For thousands of centuries, the octopus has been using the conservation of momentum principle. The octopus takes in water and propels it through a narrow pipe in a direction opposite to its line of movement. This jet propulsion principle has been effectively used in man-made motors only in this century. It should be evident then that these sophisticated designs and techniques cannot be generated by those animals themselves, still less randomly produced by the trial and error of blind (unguided) natural forces. The physical laws and the perfectly adapted designs must originate from the same source, the Supreme ‘Engineer’. This explanation is the most rational and logical. Other explanations, which attempt to attribute design and engineering skills to plants and animals or to blind and deaf nature, make no sense at all. Another example is the development of the embryo. From the manufacturing point of view, this development can only be explained by the term miracle. In engineering practice, the size of each part in a product is predetermined and manufactured separately. Those parts are then assembled together to form the final product. Let us call this type of manufacturing static manufacturing, since the sizes of the parts remain the same during assembling. In the case of an embryo, the sizes of organs are changing with time while a continuous assembling takes place under those conditions. New organs are created inside, without any interference from outside, developing in size over time, yet holding the assembly in a perfect condition at each interval of time. This process is an example of dynamic manufacturing which is, to put it bluntly, quite impossible for us to achieve. In usual manufacturing, the size of a part is smaller than the raw bulk of material from which it is produced, and some of the material is wasted. In some cases, moulds are used to achieve the desired shapes. In the creation of an embryo, however, there are no moulds at all, no spare parts thrown away, no wastage.

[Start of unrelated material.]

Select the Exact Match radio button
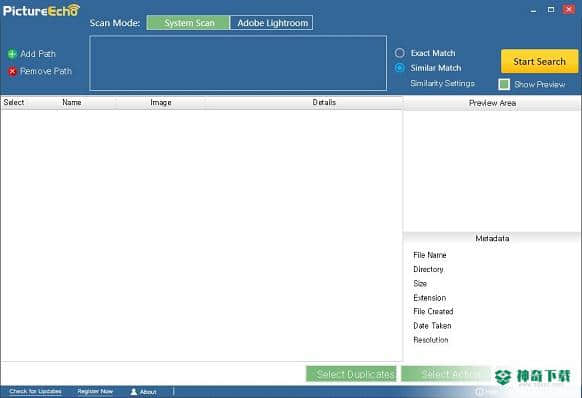 click(x=399, y=53)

These manufacturing techniques are by far beyond the limits of humanity. Note that we have not yet mentioned the events that take place at the micro level inside the cells. Even a general glance at the global events shows us how extraordinary the development of an embryo is. A final example will be given from the mechanics of materials. For birds to be able to fly, they must balance minimum weight with maximum strength. Their bones can be considered as hollow pipes. Calculations reveal that the ratio of the inner radius of the bones to the outer radius is selected in the optimum way precisely so that, with minimum weight, maximum strength is achieved. We have not mentioned the macro creation process (cosmos, galaxies, solar systems etc.) since these topics are more related to pure sciences such as physics, astronomy, chemistry, biology etc. An understanding of creation, even then not comprehensive, requires knowledge of these pure sciences together with knowledge of engineering and design. The Creator of the earth and cosmos describes Himself as ‘the Best of Creators’ (Mu’minun, 23.14). The reader may consider what we have said here as a tiny effort towards understanding this verse.